I've flagged this as a low value submission, despite the fact that I'm the author the linked social media post. It's not much more than a little rant.

However, I will give credit to the comment https://news.ycombinator.com/item?id=37837124 on the submission "Passkeys are now enabled by default for Google users" https://news.ycombinator.com/item?id=37832585 for the link to the 1Password AMA: https://old.reddit.com/r/1Password/comments/16to6x7/hey_redd...

I did write a longer blog post on the subject a number of months ago: https://news.ycombinator.com/item?id=35854216 (176 comments)

> The only way to avoid vendor lock in is to allow passkeys to be persisted unencrypted.

Is this true? Naively I’d expect there to be a two-key solution that would allow Vendor A to transfer passkeys to Vendor B without requiring them to be stored unencrypted. Is the issue just that the two vendors have to trust each other (as opposed to just both being trusted by the user) for that to work?

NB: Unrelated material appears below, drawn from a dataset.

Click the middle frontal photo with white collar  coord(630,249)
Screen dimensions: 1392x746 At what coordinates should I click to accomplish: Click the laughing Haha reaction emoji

> Naively I’d expect there to be a two-key solution that would allow Vendor A to transfer passkeys to Vendor B without requiring them to be stored unencrypted.

That's actually the kind of implementation I expect them to produce.

> Is the issue just that the two vendors have to trust each other (as opposed to just both being trusted by the user) for that to work?

I think the issue is that neither of the vendors trust the user.

They'll probably devise an exclusive (i.e., monopolistic) list of trusted vendors.

plaintext passwords are automatically converted to stars on hacker news...

So what to do? Use 1Password, Bitwarden use iCloud Keychain or something different like Enpass, KeePass, Strongbox or something else to sync it local?